As for being a sansthawala, I find myself constantly and repeatedly clarifying that I am not from the government but from an NGO and that I have nothing to do with the sarkar in the hopes that people will take the medicine, practice isolation at home and agree to referrals. I am after all dealing with people who have their own understandings and perceptions of the world and cannot be forced to believe in something or someone that has rarely helped them. Behavioural change is extremely difficult to bring about as I found out when a community volunteer who is a collective leader associated with AB for almost two decades fell ill. The very first thing he did was get a high dose injection from a jholachaap.

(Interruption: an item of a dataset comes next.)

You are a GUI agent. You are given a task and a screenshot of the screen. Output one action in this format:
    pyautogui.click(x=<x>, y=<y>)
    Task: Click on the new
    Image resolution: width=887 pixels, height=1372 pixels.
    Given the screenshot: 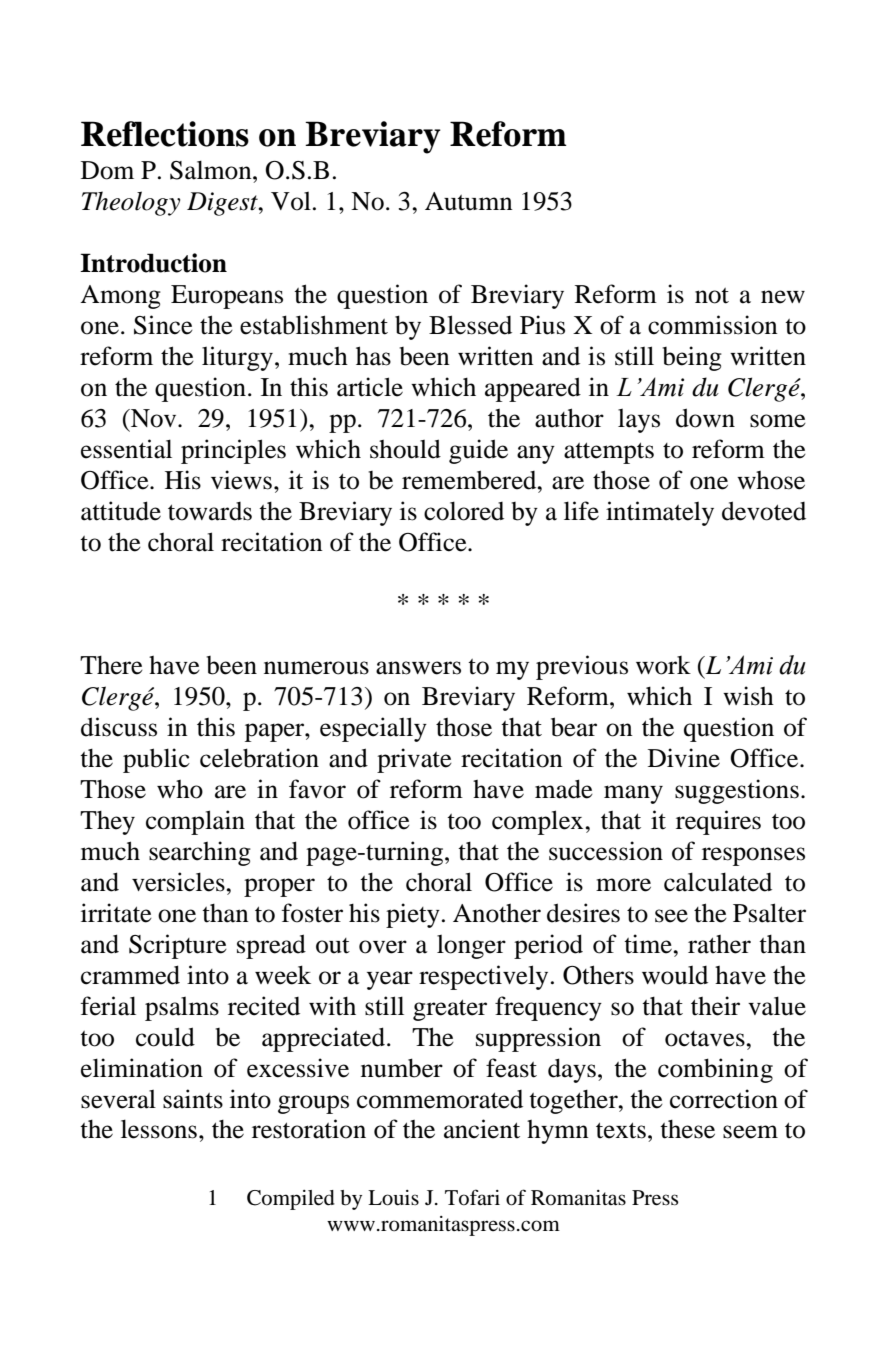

But there are also days that help keep me going, like when I asked a fearful man to open the multivitamin capsule and check for nails himself and felt that the first step to trust could be built. Or when I see that the faith people have in a volunteer from the community translates into people accepting the medicine kits. But sometimes I do question if the immediacy of the need of medication, which is being bought and distributed free of cost by an NGO in our case, trumps the long term goal of demanding accountability and quality service from the public health system? Dr. Mohan says “We will have to play a role in both of them – one is working with communities to eliminate the fears and distrust and myths and on the other hand working with the system to ensure availability closer to where people live.”
Shifa Zoya is currently a Field Fellow at Aajeevika Bureau, Udaipur, working on migrant labour issues. She has completed her BA in Anthropology and Psychology from St. Xavier’s College, Mumbai.